> Source
++++++
Bring out your dead

All right: ghosts. The last blog post was all about where to find them. This week cuts to the chase: why are they to be found at all? What, if you’ll forgive the question, does it all mean?

Very old house

Image: Philip Halling

This, for me, connects to the place where I grew up. It was an old farmhouse. Properly old. It had a moat, absurdly. It had a long corridor and up in the wall at one end was a hole, which led through to uninhabited rooms. It had mice, bats, and no heating. My room had a spiral staircase set into the wall. Every night the steps creaked one-by-one, and it seemed like the tread continued in the empty room above.

The farm buildings were old, too. One had a white monk painted on it. Benedictine? Augustinian? No idea. I heard it was a symbol of protection against evil, and could easily believe it.

This was as numinous and haunted a place as I have ever been in my life, and for me it had two effects. One was that it encouraged fantastical reverie: a kind of escapist absence of thought, and presence of half-imagined sensation. If you wanted to be grand, this links to what Keats called negative capability. If you wanted to be accurate, you’d say this led to hours of utterly unprofitable gazing through windows, and is probably why I spend a lot of my time now writing books.

Then there was something else. You can’t be in an old place in which dozens of people have lived as you do, hoping and arguing and wasting time more often than not, without thinking of their souls. And wondering whether some spectral remnant is still there with you. Often, in that house, I felt that sense of wonder, that tingle of half-pleasurable terror that the dead might be walking around me, and I came to realise that it might have had two sources.

Option one: it was true. The stairs creaked because a ghost was climbing them, a ghost that walked all night long in the room above my own.

Or option two: it was actually the lack of ghosts that created the sense of wonder and fear. Maybe, after people go, they leave no trace behind. Not a flicker. Not a sausage. And then we walk into their rooms: the rooms in which they lived and died. Their absence is hard for us to deal with, because it reminds us that we will one day be as utterly obliterated as they were. And rebelling against this brutal truth, this evidence of the transience of our own existence, we summon ghosts out of the walls. Our ears hear a house settling, and our minds seize on the noise as footsteps. Our eyes see only stillness, but our brains sketch movement in their corners. The dead are here, our minds whisper. Don’t worry. You are not alone.
++++++
> Required actions
(a) According to the blog post on ghosts, what was painted on one of the farm buildings?
(b) Extract the passage of the blog post on ghosts between "All right: ghosts." and "empty room above.", inclusive.
(c) Condense the paragraph of the blog post on ghosts that begins "This, for me, connects" into a bulleted list that retains its main facts.
The entries are independent material and bear no relation to the blog post on ghosts.
++++++
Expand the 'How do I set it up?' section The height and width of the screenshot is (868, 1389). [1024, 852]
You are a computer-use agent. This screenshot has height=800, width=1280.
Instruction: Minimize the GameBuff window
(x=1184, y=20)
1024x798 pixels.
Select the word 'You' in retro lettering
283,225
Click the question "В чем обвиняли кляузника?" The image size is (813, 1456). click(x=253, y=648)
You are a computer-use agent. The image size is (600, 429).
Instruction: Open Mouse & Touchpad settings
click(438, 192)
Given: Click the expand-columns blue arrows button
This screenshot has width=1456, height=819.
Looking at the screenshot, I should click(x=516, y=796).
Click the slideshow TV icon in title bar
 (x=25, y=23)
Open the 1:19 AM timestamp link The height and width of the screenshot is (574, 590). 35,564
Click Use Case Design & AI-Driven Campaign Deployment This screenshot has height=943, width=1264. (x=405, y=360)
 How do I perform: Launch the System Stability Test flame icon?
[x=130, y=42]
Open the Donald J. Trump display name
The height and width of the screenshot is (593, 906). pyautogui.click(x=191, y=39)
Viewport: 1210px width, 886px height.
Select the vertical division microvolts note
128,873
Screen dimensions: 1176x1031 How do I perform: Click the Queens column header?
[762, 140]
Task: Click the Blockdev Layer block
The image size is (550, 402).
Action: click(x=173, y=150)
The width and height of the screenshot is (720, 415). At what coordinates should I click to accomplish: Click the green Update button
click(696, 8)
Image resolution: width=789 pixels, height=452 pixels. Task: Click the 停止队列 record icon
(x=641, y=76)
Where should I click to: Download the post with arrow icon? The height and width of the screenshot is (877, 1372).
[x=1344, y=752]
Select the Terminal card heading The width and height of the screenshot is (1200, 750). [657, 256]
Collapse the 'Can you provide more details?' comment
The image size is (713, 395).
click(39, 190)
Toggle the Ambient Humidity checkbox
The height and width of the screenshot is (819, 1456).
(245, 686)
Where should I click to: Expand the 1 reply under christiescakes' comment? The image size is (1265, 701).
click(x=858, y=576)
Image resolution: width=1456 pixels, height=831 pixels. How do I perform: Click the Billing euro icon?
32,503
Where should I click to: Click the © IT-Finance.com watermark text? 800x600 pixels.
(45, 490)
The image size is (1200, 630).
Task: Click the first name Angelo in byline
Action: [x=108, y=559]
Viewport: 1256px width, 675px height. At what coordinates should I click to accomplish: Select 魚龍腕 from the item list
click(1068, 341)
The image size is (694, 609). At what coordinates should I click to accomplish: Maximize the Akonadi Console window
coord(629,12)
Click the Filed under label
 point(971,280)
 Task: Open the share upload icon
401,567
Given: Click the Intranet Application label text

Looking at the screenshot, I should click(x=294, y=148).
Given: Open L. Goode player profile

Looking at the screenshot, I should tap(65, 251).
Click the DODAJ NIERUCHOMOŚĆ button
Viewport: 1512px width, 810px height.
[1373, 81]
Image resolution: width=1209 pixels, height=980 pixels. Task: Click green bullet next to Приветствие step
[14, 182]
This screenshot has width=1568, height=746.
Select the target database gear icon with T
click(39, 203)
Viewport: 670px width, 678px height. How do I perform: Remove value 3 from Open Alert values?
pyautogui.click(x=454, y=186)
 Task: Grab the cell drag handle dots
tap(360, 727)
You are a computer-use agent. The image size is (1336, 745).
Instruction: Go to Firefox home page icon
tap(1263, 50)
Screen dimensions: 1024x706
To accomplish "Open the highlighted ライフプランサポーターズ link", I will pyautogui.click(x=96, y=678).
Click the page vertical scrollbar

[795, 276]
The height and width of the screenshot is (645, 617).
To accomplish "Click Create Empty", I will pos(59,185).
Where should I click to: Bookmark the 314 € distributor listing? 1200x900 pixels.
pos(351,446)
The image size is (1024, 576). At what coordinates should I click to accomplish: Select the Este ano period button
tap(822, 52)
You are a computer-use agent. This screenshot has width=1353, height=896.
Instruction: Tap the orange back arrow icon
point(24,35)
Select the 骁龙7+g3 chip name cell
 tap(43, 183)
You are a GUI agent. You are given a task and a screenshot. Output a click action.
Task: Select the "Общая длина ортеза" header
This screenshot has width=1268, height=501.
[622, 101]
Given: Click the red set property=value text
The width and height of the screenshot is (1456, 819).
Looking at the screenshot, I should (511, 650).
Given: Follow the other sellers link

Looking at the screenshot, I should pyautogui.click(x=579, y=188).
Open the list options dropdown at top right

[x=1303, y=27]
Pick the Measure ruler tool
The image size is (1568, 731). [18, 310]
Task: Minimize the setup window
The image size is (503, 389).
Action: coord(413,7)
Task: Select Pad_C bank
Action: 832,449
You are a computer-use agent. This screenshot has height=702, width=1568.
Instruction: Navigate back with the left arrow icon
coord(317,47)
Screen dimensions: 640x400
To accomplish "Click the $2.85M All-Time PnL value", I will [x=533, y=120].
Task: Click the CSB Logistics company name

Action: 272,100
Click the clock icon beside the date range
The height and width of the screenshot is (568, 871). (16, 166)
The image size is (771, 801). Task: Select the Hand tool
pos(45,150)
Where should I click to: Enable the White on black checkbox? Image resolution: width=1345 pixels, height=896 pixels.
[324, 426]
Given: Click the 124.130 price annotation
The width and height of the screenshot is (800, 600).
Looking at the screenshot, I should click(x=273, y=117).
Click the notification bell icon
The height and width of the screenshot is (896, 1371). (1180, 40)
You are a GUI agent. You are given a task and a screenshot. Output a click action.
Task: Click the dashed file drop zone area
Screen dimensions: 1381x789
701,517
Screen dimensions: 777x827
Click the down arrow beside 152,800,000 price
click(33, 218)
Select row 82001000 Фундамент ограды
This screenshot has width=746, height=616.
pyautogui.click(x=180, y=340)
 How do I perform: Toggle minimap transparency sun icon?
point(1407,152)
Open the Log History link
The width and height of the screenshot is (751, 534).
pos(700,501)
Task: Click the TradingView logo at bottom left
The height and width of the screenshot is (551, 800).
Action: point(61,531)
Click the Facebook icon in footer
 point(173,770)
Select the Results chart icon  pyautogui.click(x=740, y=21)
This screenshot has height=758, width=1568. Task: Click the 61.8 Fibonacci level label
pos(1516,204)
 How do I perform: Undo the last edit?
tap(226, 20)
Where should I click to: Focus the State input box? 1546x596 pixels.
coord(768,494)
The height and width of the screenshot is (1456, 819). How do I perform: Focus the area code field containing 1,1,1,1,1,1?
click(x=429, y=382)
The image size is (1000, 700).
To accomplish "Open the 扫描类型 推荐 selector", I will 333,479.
++++++
> Solution list
(a) A white monk was painted on one of the farm buildings.

(b)
All right: ghosts. The last blog post was all about where to find them. This week cuts to the chase: why are they to be found at all? What, if you’ll forgive the question, does it all mean?

Very old house

Image: Philip Halling

This, for me, connects to the place where I grew up. It was an old farmhouse. Properly old. It had a moat, absurdly. It had a long corridor and up in the wall at one end was a hole, which led through to uninhabited rooms. It had mice, bats, and no heating. My room had a spiral staircase set into the wall. Every night the steps creaked one-by-one, and it seemed like the tread continued in the empty room above.

(c)
- The writer grew up in a very old farmhouse.
- The house had a moat.
- A long corridor ended in a wall with a hole leading to uninhabited rooms.
- The house had mice and bats but no heating.
- The writer's room had a spiral staircase set into the wall.
- Every night the steps creaked one by one, and the tread seemed to continue in the empty room above.